This patient presented to the Ocular Oncology Service with a conjunctival redness on her left eye present for at least two years with intermittent symptoms and failed improvement on multiple topical medical therapies. There was no documented progression of the condition photographically but the consistency was thought to be changing, per patient observation.

After thorough slit-lamp examination, an anterior segment optical coherence tomograph was obtained. The OCT images displayed superior conjunctival thickening of the left eye corresponding to the area seen on exam. The lesion was completely isolated to the conjunctiva and no cornea or scleral involvement was seen.

Given the appearance and chronicity of the lesion, the patient was taken to the operating room and the conjunctival mass was removed. At the time of surgery, it was noted that there was extensive, diffuse gelatinous subconjunctival tissue that was cleanly scraped off of the sclera and submitted for pathology.



This patient presented with a diffuse gelatinous thickening of the conjunctiva with hemorrhage. There are several concerning diagnoses that should be considered when confronted with this type of lesion. They include lymphoid tumors (from lymphoid hyperplasia to lymphoma); sarcoidosis; Kaposi's sarcoma; amyloidosis; sebaceous gland carcinoma; amelanotic melanoma; and squamous cell carcinoma. Other lesions to consider include papillomas and granulomas. Interestingly, Kaposi's sarcoma and amyloid lesions can present with recurrent conjunctival hemorrhage and should be kept high on the differential if found concurrently, as in this patient. Any suspicious conjunctival lesion should be biopsied or completely excised with tissue review by an experienced pathologist.

Amyloid is an extracellular protein in abnormal fibrillar form (misfolded) that is deposited in organs and tissues and progressively accumulates. It is diagnosed by microscopic examination of affected tissues. The amyloid deposits are identified histologically by Congo red staining demonstrating the characteristic apple green birefringence when viewed under polarized light. Congo red positivity is the gold standard in the diagnosis of amyloidosis.

There are various forms of amyloidosis that can be described as localized or systemic, primary or secondary and heredofamilial. Amyloid proteins may be derived from many sources including immunoglobulin lambda or kappa light chains, protein AA, protein AP, some proteins of prealbumin origin and transthyretin. In the heredofamilial form, the misfolded protein is typically transthyretin and can result in vitreous amyloidosis.

Supplied data
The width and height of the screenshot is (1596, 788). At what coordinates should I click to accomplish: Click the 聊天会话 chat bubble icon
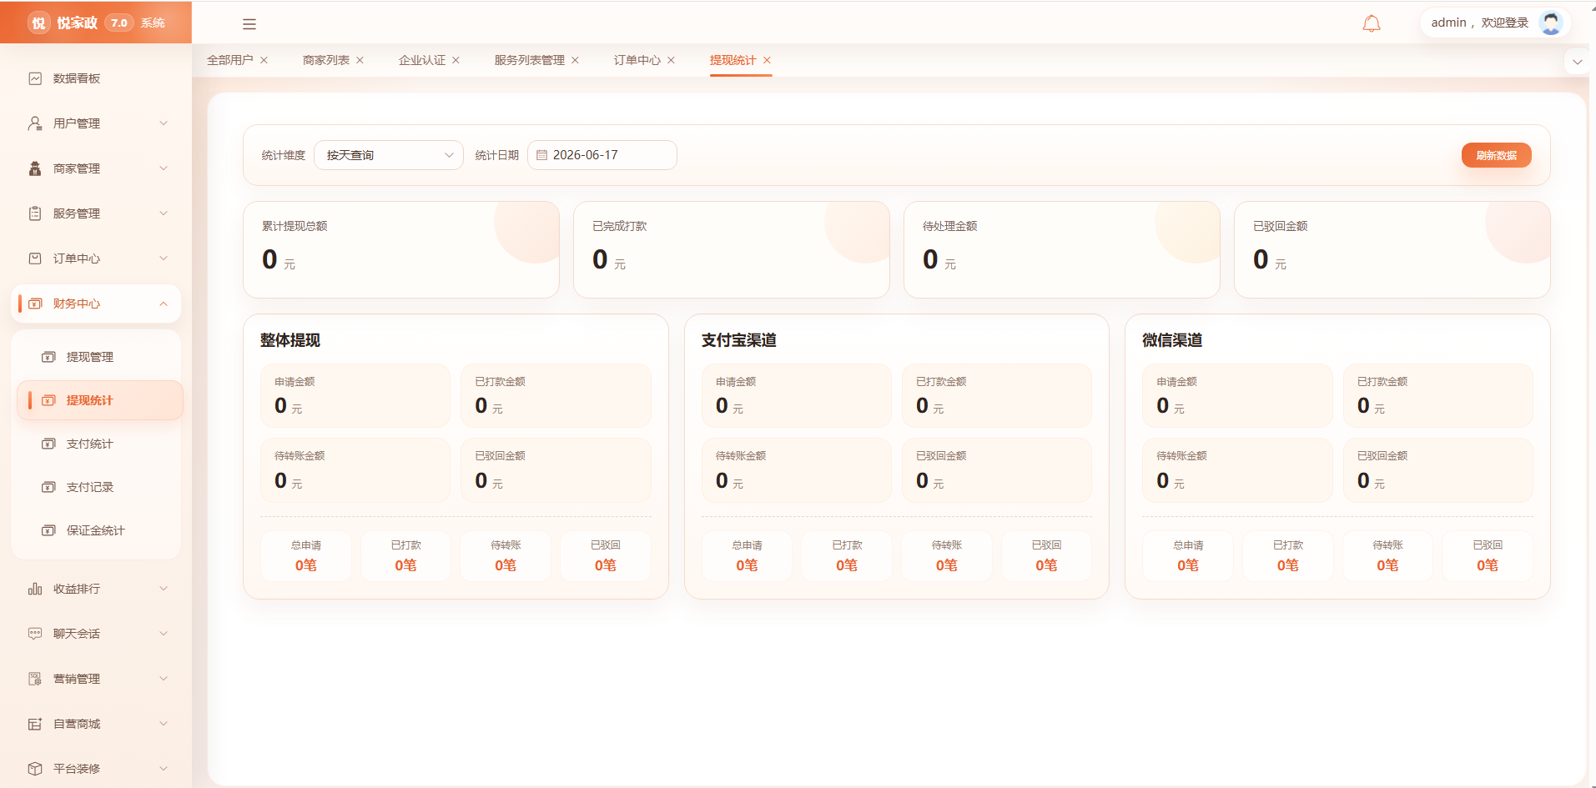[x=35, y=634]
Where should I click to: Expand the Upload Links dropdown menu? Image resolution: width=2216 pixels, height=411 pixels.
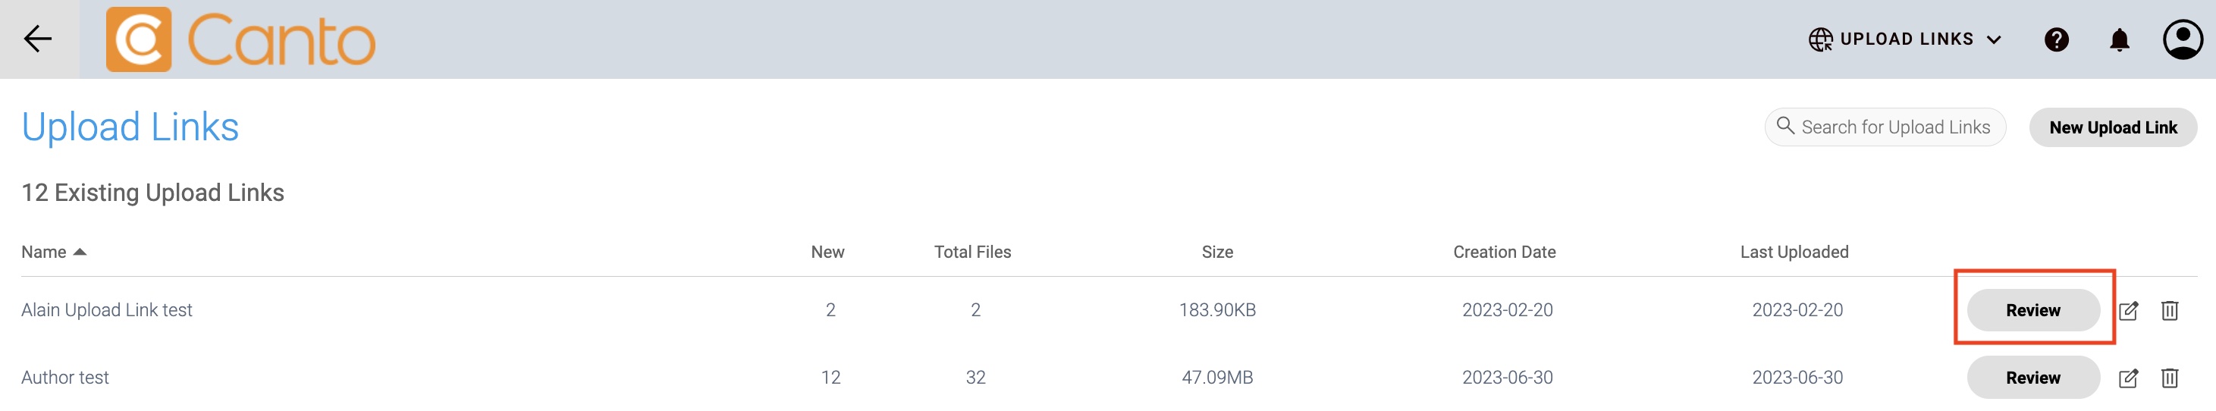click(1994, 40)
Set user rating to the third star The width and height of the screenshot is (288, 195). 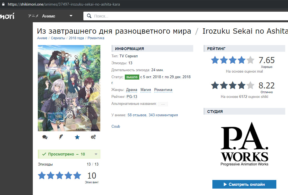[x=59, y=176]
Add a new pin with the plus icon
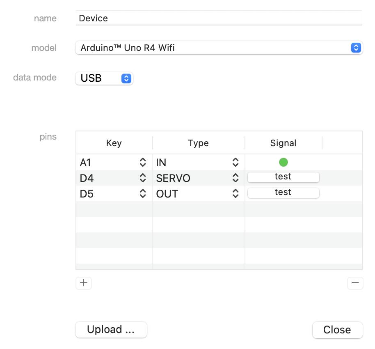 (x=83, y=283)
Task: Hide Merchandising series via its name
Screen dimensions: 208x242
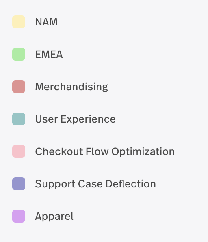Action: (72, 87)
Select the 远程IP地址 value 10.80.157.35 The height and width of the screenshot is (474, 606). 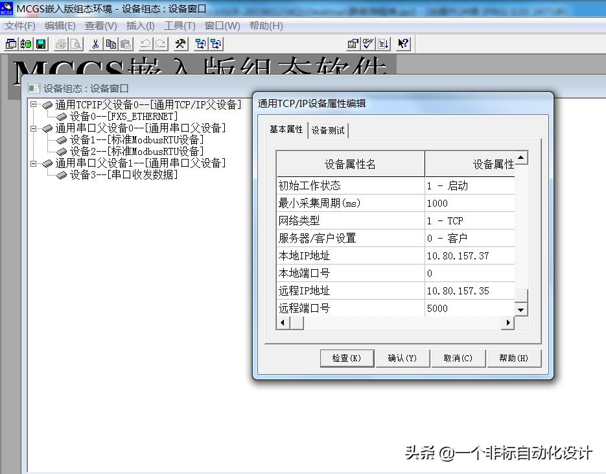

Task objective
Could you write the next part of the text on conjunctival amyloidosis, picking up after its last sentence? The records play no part in what follows and can be left aside.

Response below
Localized amyloid lesions usually have little clinical significance, whereas systemic amyloidosis can have catastrophic consequences with widespread organ involvement and dysfunction. Patients with systemic amyloid deposition can develop congestive heart failure, kidney dysfunction, tongue enlargement and neuropathies.

Conjunctival amyloidosis is a very rare condition that is usually seen in middle-aged adults presenting with a yellow-pink nodular thickening of the conjunctiva. In a pathology review by Hans Grossniklaus, MD, and colleagues, only 0.002 percent of conjunctival lesions demonstrated amyloidosis (five out of 2,455 specimens submitted). In a clinical evaluation by Carol Shields, MD, 1,643 patients with conjunctival lesions were evaluated and of the non-neoplastic tumors, 3 percent were found to be amyloid.
Systemic involvement is uncommon, and one study that reviewed 50 cases of conjunctival amyloidosis found systemic involvement only 6 percent of the time. Despite the low rate of systemic amyloidosis, patients must be screened for systemic involvement. These patients should be referred back to their primary-care physicians for a thorough physical exam and baseline studies including a complete blood count, complete metabolic panel, urinalysis, coagulation profile, serum protein electrophoresis (SPEP), urine protein electrophoresis (UPEP), EKG, Bence Jones proteins and a skeletal survey if multiple myeloma is suspected. Systemic diagnosis can be confirmed by bone marrow biopsy, subcutaneous fat aspiration or rectal biopsy (90 to 95 percent sensitivity).

The author would like to thank Carol Shields, MD, and Jerry Shields, MD, of the Wills Eye Institute Oncology Service, and Ralph Eagle, MD, director of the Wills Eye Institute Ocular Pathology Department, for their time and assistance with this case.